● Text block:

>>>>

The one-sentence summary

Go for a walk, cultivate hunches, write things down, but leave things a bit messy so that unexpected links can be made – better thinking will follow.

Can’t be bothered to read it? listen to the 5-minute summary.


· By recognizing where and how patterns of creativity occur, we can discover the secrets of inspiration.

· There are seven patterns of innovation:

1. The Adjacent Possible: coined by scientist Stuart Kauffman, this refers to the nearest next steps that can be made. It opens up many possibilities, and often generates interesting ‘spare parts’, but is finite.

2. Liquid Networks: ocean life is so fertile because liquid enables things to flow between each other easily and cross-fertilize. Recreating this liquidity in solving problems helps enormously.

3. The Slow Hunch: Aha! or eureka! moments are unusual. Most great ideas start with a hunch and slowly develop. If you write down the rough idea, it is more likely to emerge as a breakthrough later.

4. Serendipity: when we dream, the brain is having a clearout. Unrelated thoughts often come together in ‘generative chaos’. Daydreaming and being a mental magpie have a similar effect.

5. Error: high productivity ultimately leads to high quality, with the errors of the ‘great mind’ exceeding those of the less vigorous one. Probe at the edges of error for more interesting results.

6. Exaptation: coined by evolutionary biologists Gould & Vrba in 1971, something extracted from elsewhere is adapted for a new purpose. Gutenberg’s printing press was an adapted wine press; dinosaur feathers were adapted for warmth, but exapted for flight.

7. Platforms: coral reefs, beaver dams, GPS – things built on other things are a great basis for innovation. You don’t always have to start from scratch.

<<<<

● Problems to work on:
• 1. List the seven patterns of innovation named in the innovation summary.
• 2. Summarize the innovation summary in two sentences.
• 3. Write the next part of the summary of the seven patterns of innovation, starting after its last sentence.

● Data extracts:

>>>>

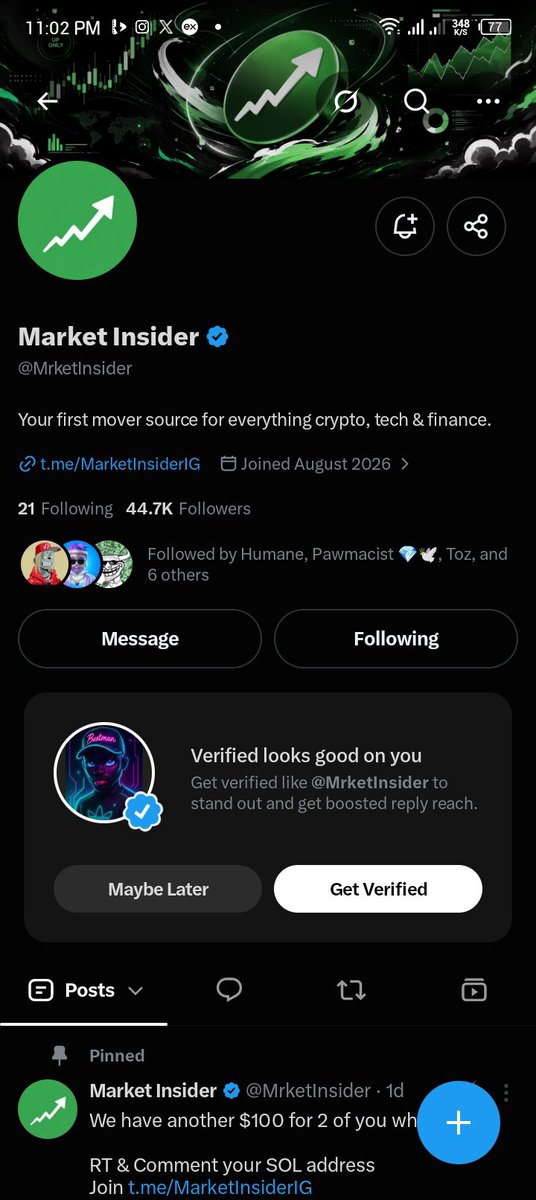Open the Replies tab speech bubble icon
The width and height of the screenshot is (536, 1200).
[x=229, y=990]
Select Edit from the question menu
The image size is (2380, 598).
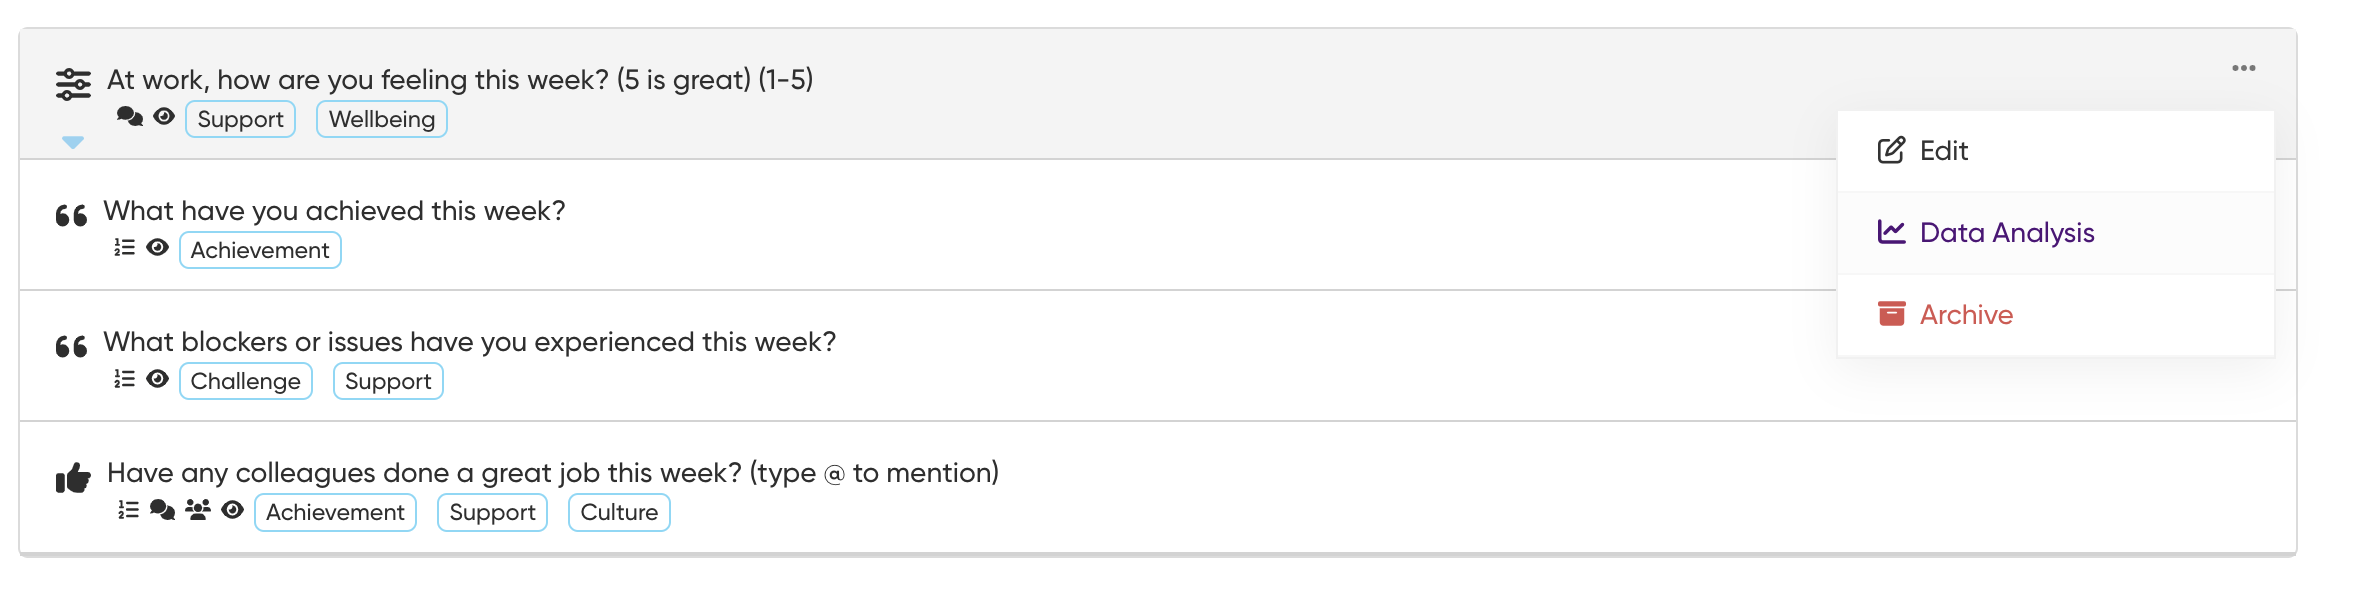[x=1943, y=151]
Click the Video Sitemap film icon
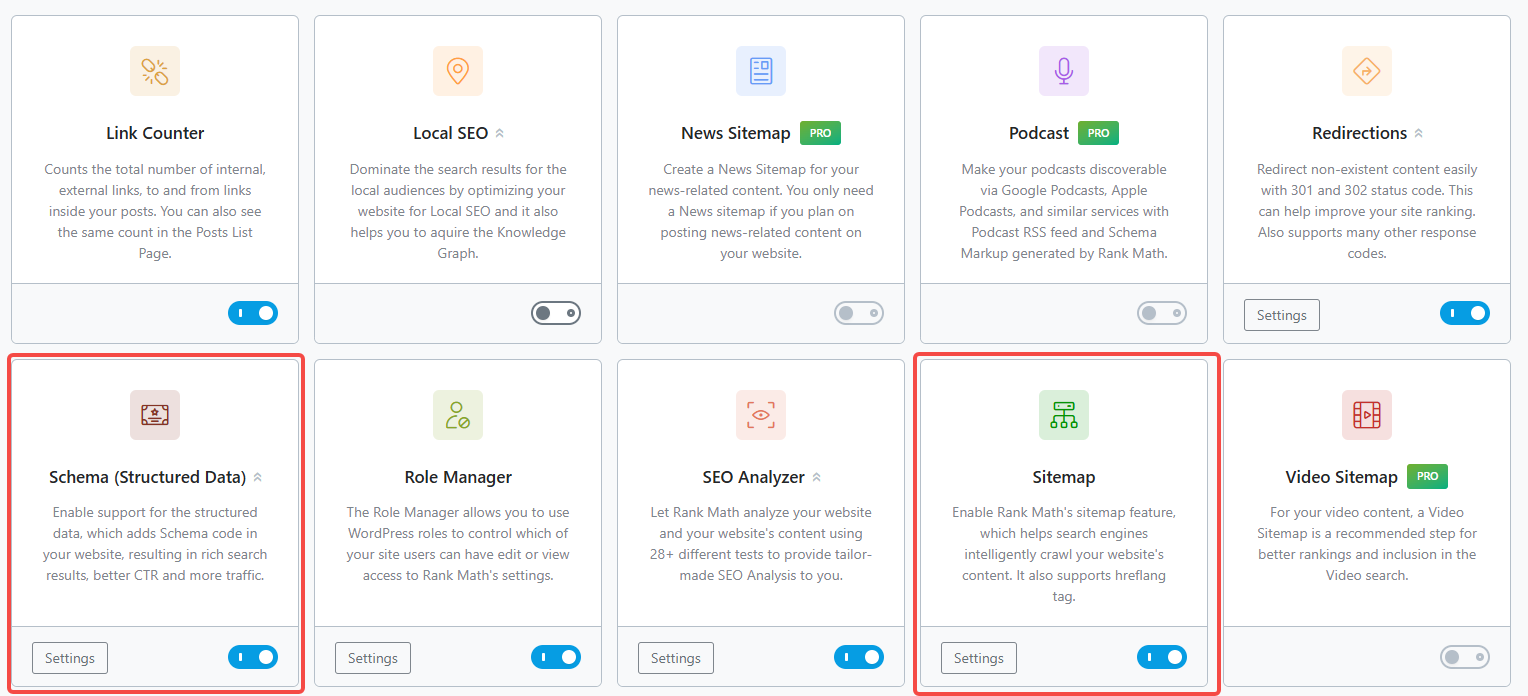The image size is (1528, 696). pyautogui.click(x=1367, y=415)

<<<<
>>>>

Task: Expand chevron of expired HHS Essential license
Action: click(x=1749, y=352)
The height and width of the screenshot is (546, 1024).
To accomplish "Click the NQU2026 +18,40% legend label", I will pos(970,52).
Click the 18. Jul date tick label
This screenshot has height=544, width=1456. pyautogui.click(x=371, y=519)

<<<<

● Responses in order:
• 1. The Adjacent Possible, Liquid Networks, The Slow Hunch, Serendipity, Error, Exaptation, Platforms

• 2. Recognizing where and how patterns of creativity occur can reveal the secrets of inspiration, and the summary names seven of them: the adjacent possible, liquid networks, the slow hunch, serendipity, error, exaptation, and platforms. Its advice is to go for a walk, cultivate hunches, write things down, and leave things a bit messy so that unexpected links can be made.

• 3.
· Look everything up, write everything down is a good mantra.

· Further confirmation here that brainstorms are largely ineffective, mainly because the odds are against two employees being in sync at the same time. More likely they will have promising hunches individually at different times.

· Noise-free environments are not conducive to innovation – the best labs are always a little contaminated.

· Recognise the strength of weak ties – knowing a little about lots of other areas can be very helpful to your main field.

· The coffeehouse model of creativity involves batting ideas around in a relaxed environment. DNA discoverers Watson and Crick did this frequently during extended breaks.

· He classifies 200 of the most important innovations in the last 600 years by market (designed to make money)/non-market (non-commercial) and individual/network (collective distributed process). Plotted on a chart, the non-market/network section, the so-called Fourth Quadrant, has generated the majority of innovations since 1800.


· Not much. It’s very thought provoking.